Ils prennent la parole à tour de rôle, en anglais, tous les deux avec un très fort accent étranger: indien pour Abhijit, français pour Esther. Elle poursuit son allocution, qui prend rapidement une tournure de quasi-prédication sur la dignité des plus pauvres (lire encadré). «Pourquoi les ultra-pauvres vont-ils mieux? D'abord parce que certaines économies se développent vite, notamment l'Inde et la Chine. Mais aussi parce que les politiques mises en place pour aider les pauvres à faire face à leurs problèmes se sont améliorées. La mortalité infantile a été divisée par deux depuis 1990, et la mortalité maternelle encore plus. Dans les pays les plus pauvres, pratiquement tous les enfants vont désormais à l'école.»
Certes, dans son humilité toute réformée, Esther Duflo ne s’en attribue pas le mérite. Loin de là. Mais depuis la création en 2004 du «Laboratoire d’action contre la pauvreté», d’abord au sein du MIT, et présent aujourd’hui sur plusieurs continents, les nouveaux lauréats du Prix Nobel d’économie ont révolutionné la lutte contre la pauvreté. Au lieu de mener des politiques publiques au hasard, sur la base d’intuitions non vérifiées, des chercheurs réalisent des études scientifiques pour en évaluer l’impact concret. Aujourd’hui, ce sont 400 chercheurs autour du monde qui procèdent à de telles études empiriques.
Cette approche, la jeune économiste de 46 ans, mère de deux enfants, ancienne conseillère de Barak Obama, la doit pour partie à ses racines protestantes. Esther est née en 1972 dans une famille qui fréquente assidûment la paroisse réformée de Bois-Colombe. Les pasteurs Jean-Charles Tenreiro et Laurent Schlumberger, qui deviendra plus tard président de l’Eglise réformée de France, encadrent Esther à l’école du dimanche puis au catéchisme. Laurent Schlumberger se souvient d’une adolescente à la fois «normale» et «assez particulière». «Elle se posait les mêmes questions que tous les jeunes de son âge: qui suis-je? Où vais-je? Elle n’avait pas un parcours tout tracé: à l’époque, l’économie ne faisait pas partie de ses centres d’intérêt. Elle était très intelligente, avec une sorte de franchise agréable et désarmante. Elle ne retenait pas ses questions, elle était brut de décoffrage.»
Jeune adolescente, elle avait marqué la paroisse par une réflexion étonnante. Face à un enfant qui se demandait s’il fallait dessiner les anges avec ou sans ailes, dans la scène biblique de l’échelle de Jacob, elle avait répondu: «Si les anges avaient des ailes, ils n’auraient pas besoin d’une échelle!» Sans doute prophétique quant à son parcours personnel.

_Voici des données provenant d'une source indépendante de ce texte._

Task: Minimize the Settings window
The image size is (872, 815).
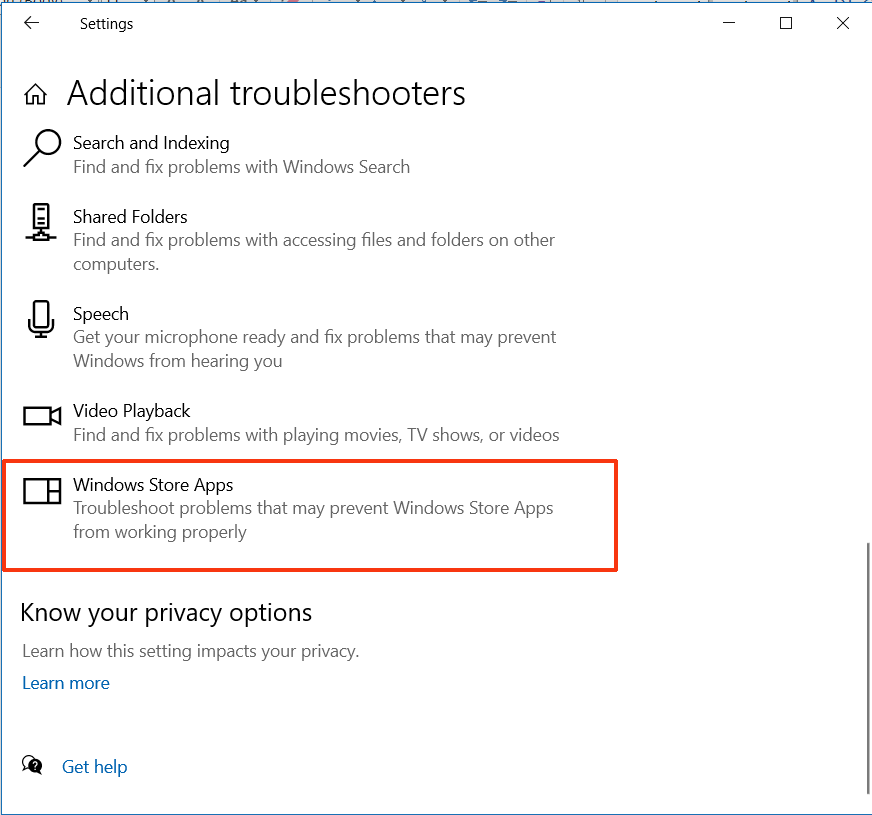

Esther fait aussi du scoutisme chez les Éclaireuses unionistes et y développe tout ce qu’elle déploie aujourd’hui dans son laboratoire d’action contre la pauvreté: «Faire des recherches directes, cash, sans a priori mais sans lâcher l’os non plus, c’est tout à fait elle», poursuit Laurent Schlumberger.
En 2011, elle était intervenue lors du congrès des Éclaireurs unionistes de France, et avait affirmé: «Je dois au mouvement, en grande partie, une confiance inébranlable dans l’idée que le monde peut être plus juste, plus fraternel et plus vivable pour tous, même les plus pauvres, et aussi la conviction qu’il nous appartient, à moi comme à chacun d’entre nous, de faire mon possible, à ma mesure, pour que ce monde meilleur advienne.»
En 2014, en visite à l’Institut de théologie protestante de Paris, elle avait confié à Regards Protestants: «Les questions de pauvreté m’ont toujours choquée. Je ne comprenais pas très bien quand j’étais petite pourquoi il y avait des gens pauvres et des gens riches. Comment se faisait-il que, moi, j’étais riche, par rapport aux enfants d’Afrique? Ça a toujours été très présent dans mon esprit.»
Ces interrogations, elle les doit en partie à sa mère, Violaine Duflo, pédiatre, impliquée dans l’humanitaire à travers l’association L’Appel, créée en 1968, très proche des paroisses réformées de Bois-Colombes et Auteuil en région parisienne. Aujourd’hui, Violaine Duflo se dit «émue, reconnaissante et heureuse pour Esther et son mari. Je n’aurais jamais imaginé ma fille Prix Nobel d’économie, mais je la savais brillante, travailleuse, inventive et généreuse». De ses racines protestantes et scoutes, Violaine Duflo estime qu’Esther a reçu son goût pour «la recherche de la vérité et la notion de partage».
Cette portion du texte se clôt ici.